Burlington resident Lorena Meza Lara spent her early childhood growing up in Mexico. She played outside until the sun went down and would pick out shapes in the stars. She remembers getting her allowance and walking to the corner store for a raspado, a snow cone with fruit. She walked to and from school everyday.
Meza Lara shared these memories, central to her Hispanic identity, during the “Perspectivas: From Surviving to Thriving” event Sept. 21 to 22 to celebrate Hispanic Heritage Month.
“One of the reasons why I wanted to start with childhood memories is because when you think either of yours or when you listen to your parents or your grandparents talk about their memories: it’s the community,” Meza Lara said.
Originating at Elon University almost ten years ago, “Perspectivas” focuses each year on an important issue within the Hispanic community. This year, its focus was health and wellness, according to Sylvia Muñoz, director of the Center for Race, Ethnicity and Diversity Education.
“We go with … a common theme in the Latino community or in the general community,” Muñoz said. “I think also we look at what Elon is doing, and wellness and well-being is one of the major goals that we want to achieve here.”
Assistant Director of CREDE Maria Jose Larrazabal said the theme of health and wellness can take form in a number of ways.
Larrazabal planned all of the CREDE events for Hispanic Heritage Month. Topics of the “Perspectivas” series included the importance of voting, mentorship and community, as well as a look into healthcare for Latina women in Alamance County.
“When we think of health and wellness, we tend to think of physical stuff, but if anything, COVID has brought up the conversation on mental health and emotional health, and that's just as important,” Larrazabal said. “I just want them to come out learning a bit more about our community, if they are a part of the community and I want them to learn more, because even if you are part of one community doesn't mean you can't keep learning.”
Larrazabal took the position in February, and this is her first time planning the events. She said she has a lot of ideas on how to grow “Perspectivas,” including making it an event that anyone in Alamance County can attend.
“I just think it's one thing to reach our Elon community, but being able to invite back alumni and just like the greater Alamance community and having them also learn,” Larrazabal said. “I just want more people to hear about our community, what it means, how to get involved.”

====

— WORK REQUEST 1 —
Transcribe the stretch of the Perspectivas article from "Meza Lara shared" through "Meza Lara said.".
— WORK REQUEST 2 —
According to the Perspectivas article, why was health and wellness chosen as this year's focus?

Saved entries:

====

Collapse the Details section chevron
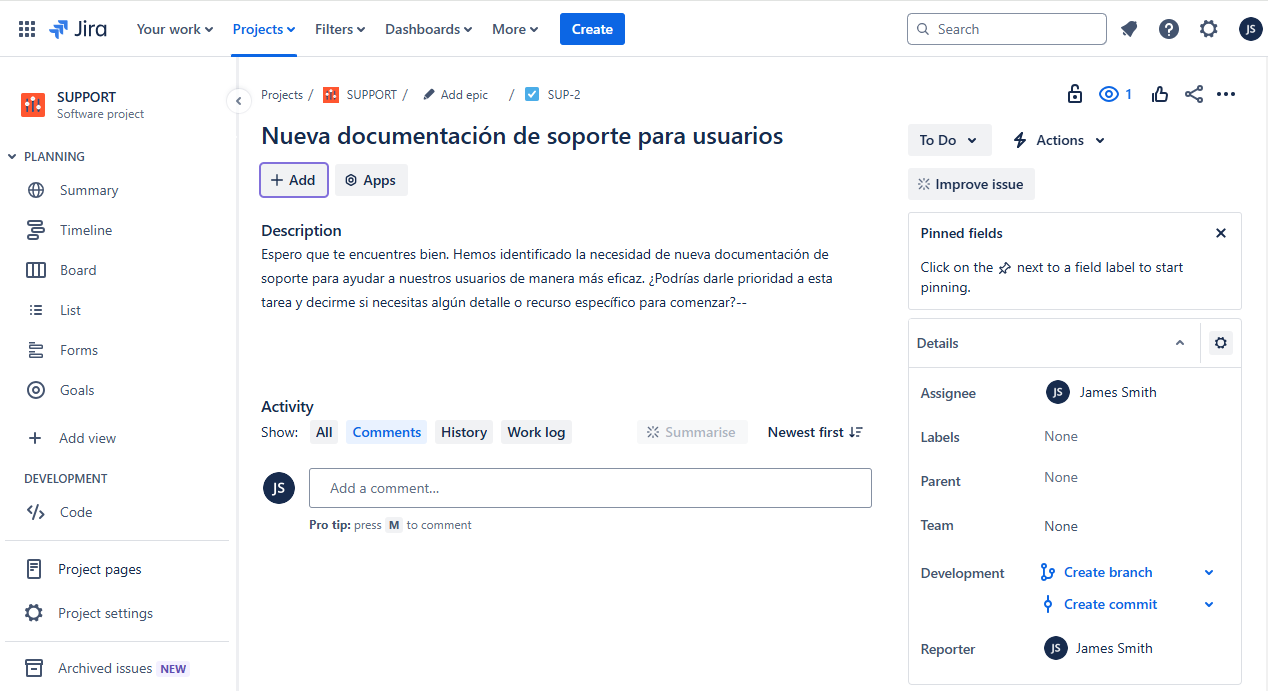[x=1180, y=343]
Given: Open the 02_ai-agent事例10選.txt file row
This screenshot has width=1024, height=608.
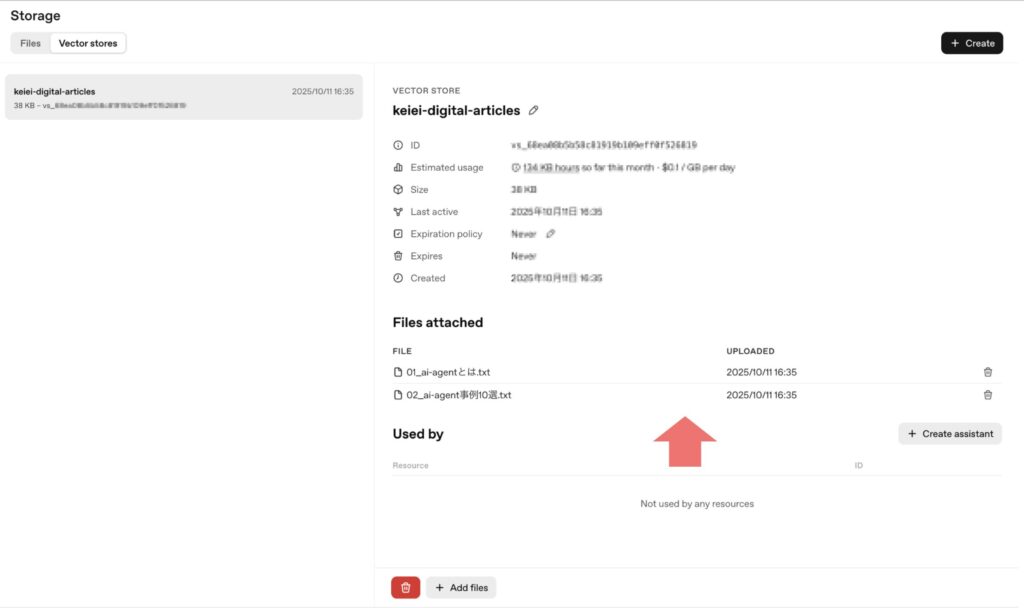Looking at the screenshot, I should click(x=458, y=395).
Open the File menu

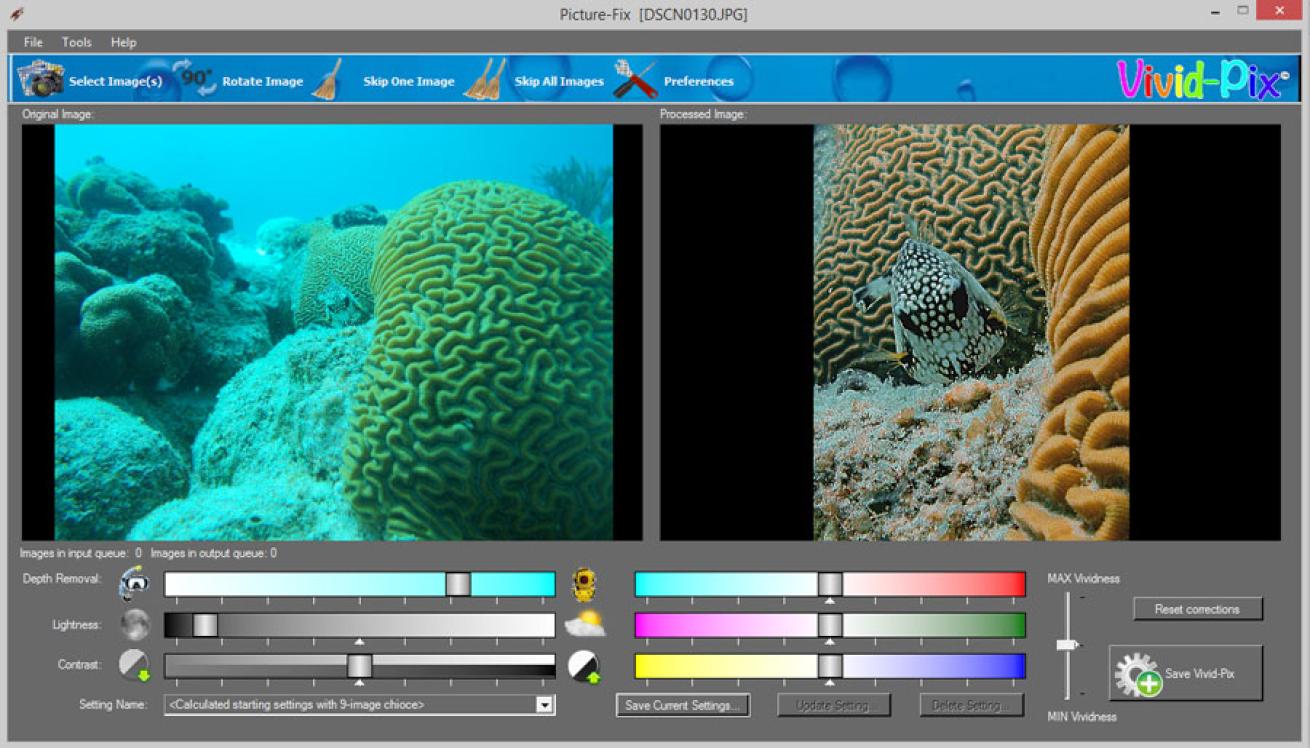(33, 42)
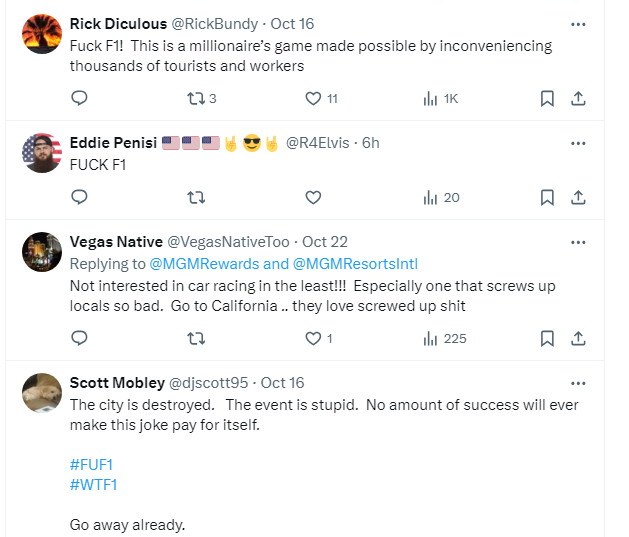Open Rick Diculous's profile picture

tap(41, 34)
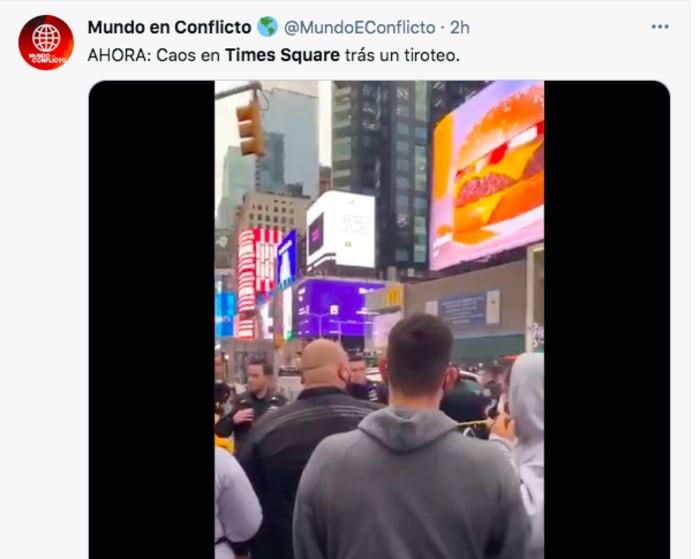Click the globe emoji beside the account name

coord(267,27)
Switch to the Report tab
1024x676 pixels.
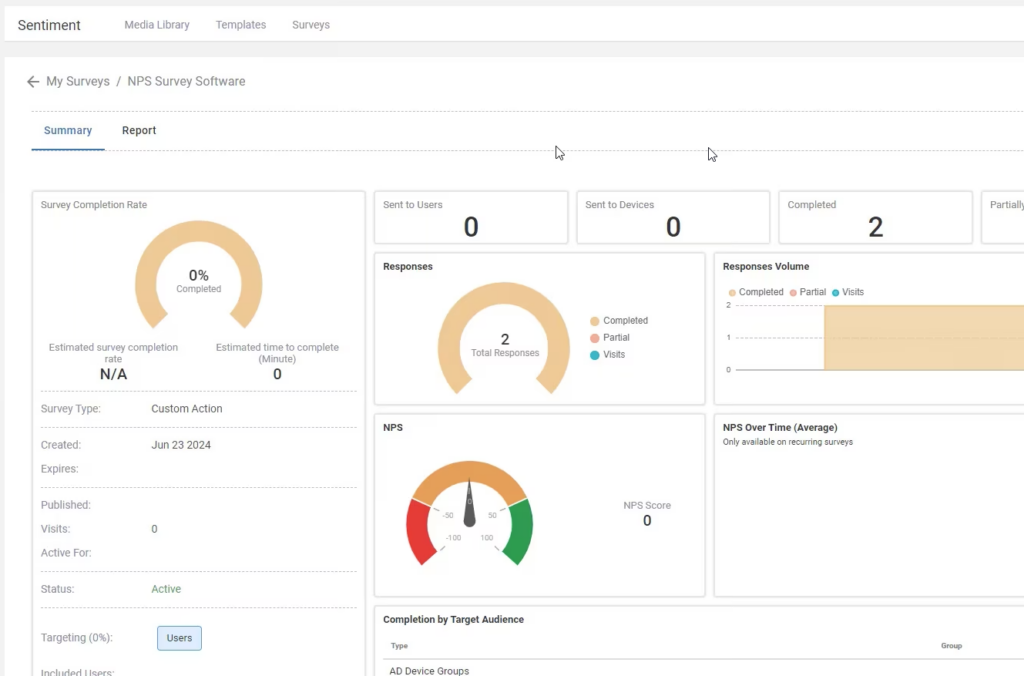pyautogui.click(x=139, y=131)
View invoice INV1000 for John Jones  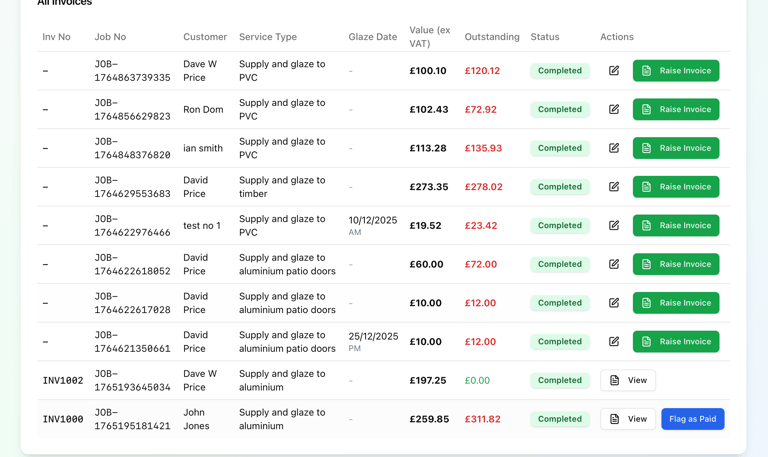628,419
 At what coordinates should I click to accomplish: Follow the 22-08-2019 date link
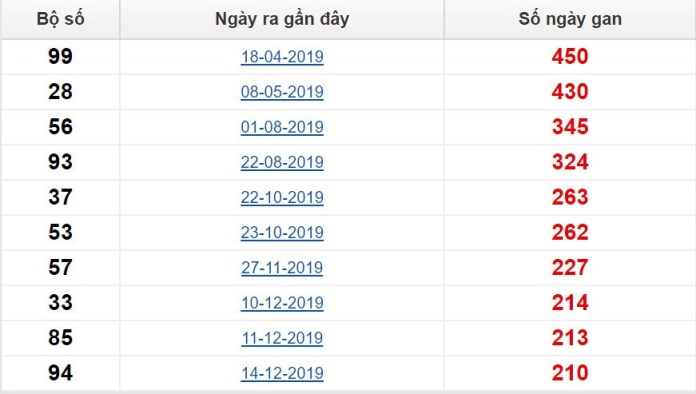282,162
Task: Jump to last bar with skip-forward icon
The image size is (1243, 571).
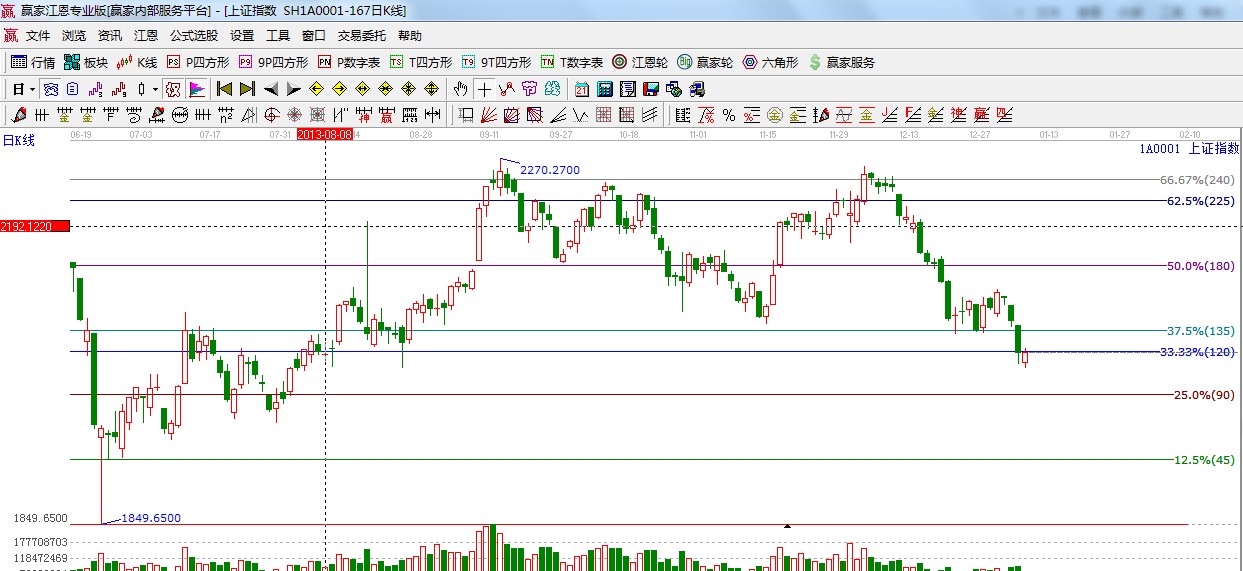Action: 247,89

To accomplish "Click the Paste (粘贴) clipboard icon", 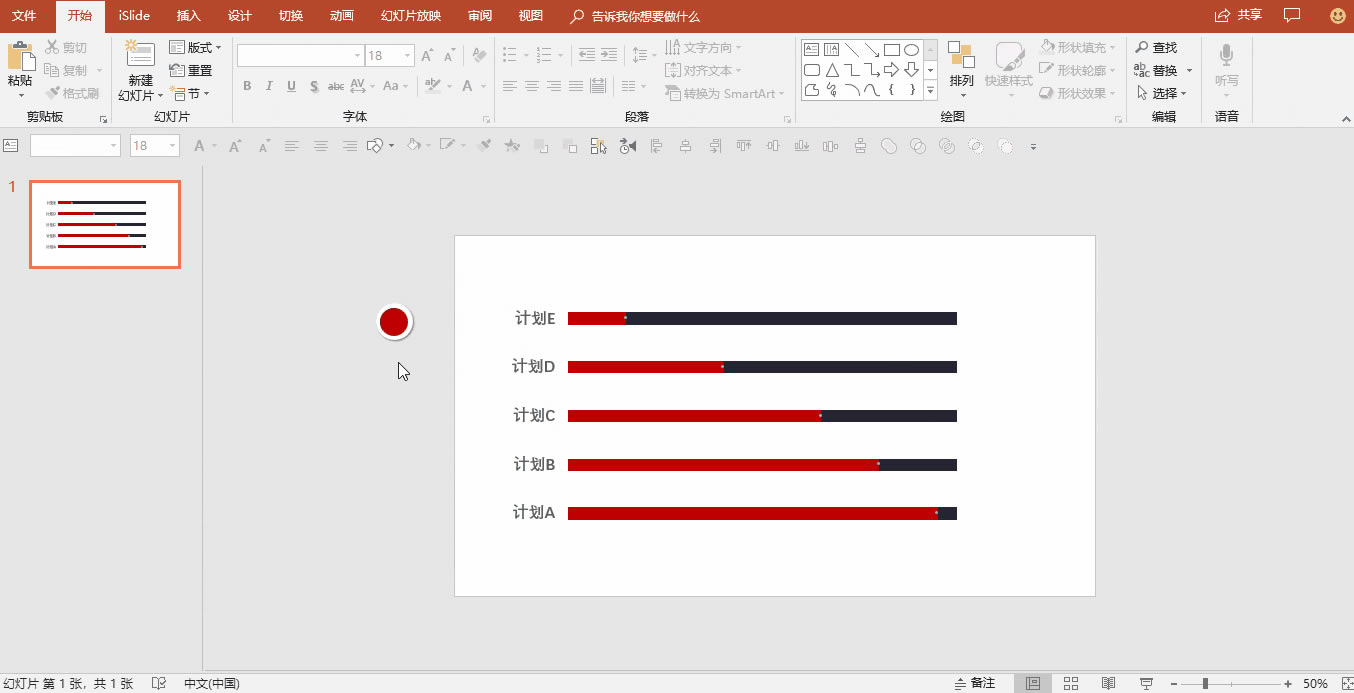I will (20, 58).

====

— EXERCISE ANSWER 1 —
Meza Lara shared these memories, central to her Hispanic identity, during the “Perspectivas: From Surviving to Thriving” event Sept. 21 to 22 to celebrate Hispanic Heritage Month.
“One of the reasons why I wanted to start with childhood memories is because when you think either of yours or when you listen to your parents or your grandparents talk about their memories: it’s the community,” Meza Lara said.

— EXERCISE ANSWER 2 —
Health and wellness is a common theme in the Latino community and in the general community. The organizers also look at what Elon is doing, and wellness and well-being is one of the major goals the university wants to achieve.